Introduction

The task of identifying distinct clusters for which data objects may be assigned to involves many different procedures, each with thier own advantages and disadvantes. Which method is the most efficient at accomplishing the objective is dependent on the structure of the data. Two of the most recognized kinds of algorithms used are K-means and expectation maximization, which fall under the category of unsupervised learning techniques. This is because we assume that the target labels (which cluster each data object belongs to) is unknown. To measure the relative quality of a clustering method it is necessary to compare the intra-class similarity and inter-class similarity between data objects. Through this type of analysis the patterns and structure of the data should become more apparent. Thus, a typical application would be for exploratory data analysis, or preprocessing for use with other algorithms.

Data and Model

We will be working with synthetic data generated from a Gaussian mixture density. In particular we use two mixture components, each having a bivariate normal distribution, parameterized by means \(\mu_1, \mu_2 \in \mathbb{R}^2\), and covariance matrices \(\Sigma_1, \Sigma_2 \in \mathbb{R}^{2\times2}\). Therefore the model for the data will be: \[ f(\mathbf{x}, \theta) = \phi_1\mathcal{N}(\mathbf{x} \, | \, \mu_1, \Sigma_1) + \phi_2\mathcal{N}(\mathbf{x} \, | \, \mu_2, \Sigma_2) \] where \(\theta\) represents all relevant parameters, and \(\phi_i\) denote the mixing coefficients.

Identifiability

Let \(K\) be the convex hull of the class of all two-component mixtures of bivariate normal distributions: \[ K = \bigg\{f(\cdot) : f(\cdot)= \phi_1\mathcal{N}(\mathbf{x} \, | \, \mu_1, \Sigma_1) + \phi_2\mathcal{N}(\mathbf{x} \, | \, \mu_2, \Sigma_2), \phi_i>0, \phi_1 + \phi_2 =1 \bigg\} \] Then consider using the following parameter values:

\[ \mu_1 = \begin{bmatrix}0.1 \\ 0.1\end{bmatrix} \quad \mu_2 = \begin{bmatrix}6.0 \\ 0.1 \end{bmatrix} \quad \sum_1 = \sum_2 = \begin{bmatrix} 10 & 7 \\ 7 & 10 \end{bmatrix} \quad \phi_i=1/2 \] We would obtain the same population distribution if instead \(\mu_1 = \begin{bmatrix}6.0 \\ 0.1 \end{bmatrix}\) and \(\mu_2 = \begin{bmatrix}0.1 \\ 0.1\end{bmatrix}\). Therefore \(\mu_1, \mu_2\) are not identifiable. However, this is not a major concern since it is immaterial how we order the components. All that is required is either to partition the data into two clusters (as in K-means), or to estimate the parameters of the assumed subpopulations (as in EM).

Data Generation

Since we are interested in comparing performance between two clustering algorithms we wish to preserve the class label indicating which sample data point came from which subpopulation. When we then implement K-means and EM over the data we will hide the label and report misclassifications.

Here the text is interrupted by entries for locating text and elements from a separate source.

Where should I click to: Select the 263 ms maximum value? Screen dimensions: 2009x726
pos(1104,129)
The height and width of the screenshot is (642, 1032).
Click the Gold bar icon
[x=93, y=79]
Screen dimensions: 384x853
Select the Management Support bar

library(MASS) # for multivariate normal gen
library(ggplot2) # aesthetic plotting
## Registered S3 methods overwritten by 'ggplot2':
##   method         from 
##   [.quosures     rlang
##   c.quosures     rlang
##   print.quosures rlang
set.seed(101)
# Parameters
mu_1 <- c(0.1, 0.1); mu_2 <- c(6.0, 0.1)
Sigma <- matrix(c(10, 7, 7, 10), nrow = 2)
# Generate two samples
sample_1 <- mvrnorm(n=200, mu=mu_1, Sigma = Sigma)
sample_2 <- mvrnorm(n=200, mu=mu_2, Sigma = Sigma)

sample <- rbind(sample_1, sample_2) # matrix format
colnames(sample) <- c("X1", "X2")
classes <- c(rep(1, 200), rep(2, 200))
data <- as.data.frame(sample) # data frame format
data["Class"] <- as.factor(classes)

Data Plots

Without labels

Generated Bivariate Normal DataGenerated Bivariate Normal Data

Generated Bivariate Normal Data

With labels

Generated Bivariate Normal Data

Generated Bivariate Normal Data

Number of clusters

In this analysis we know how the data was generated and so we do not feign ignorance. A discussion of determining the optimal number of clusters will be delayed, and so two are assumed. The amount of separation between the two clusters seems problematic. Looking at the contour plot, we see that two peaks are likely present and so our assumption has some evidence of validity.

K-Means

Given data the data generated according to the previous section: \(\mathbf{x}_1, \dots , \mathbf{x}_{400}\), with \(\mathbf{x}_i\in\mathbb{R}^2\); our objective is to partition the data into two sets such that the within-cluster sum of squares (WCSS) is at a minimum. The WCSS cost function is defined as: \[ J=\sum_{n=1}^N\sum_{k=1}^Kr_{nk} \|\mathbf{x}_n - \mathbf{\mu} \|^2_{2} \]

Vanilla Algorithm

Given mean \(\mu_k\),

  1. E-step: Minimize \(J\) with respect to \(r_{nk}\): \[ r_{nk} = \begin{cases} 1 & ;k= arg \min_j \|\mathbf{x}_n-\mu_j \|^2 \\ 0 & ; \text{otherwise} \end{cases} \]
  2. Given \(r_{nk}\) minimize \(J\) with respect to \(\mu_k\), \[ \mu_k = \frac{\sum_{n}r_{nk}\mathbf{x}_n}{\sum_{n}r_{nk}} \]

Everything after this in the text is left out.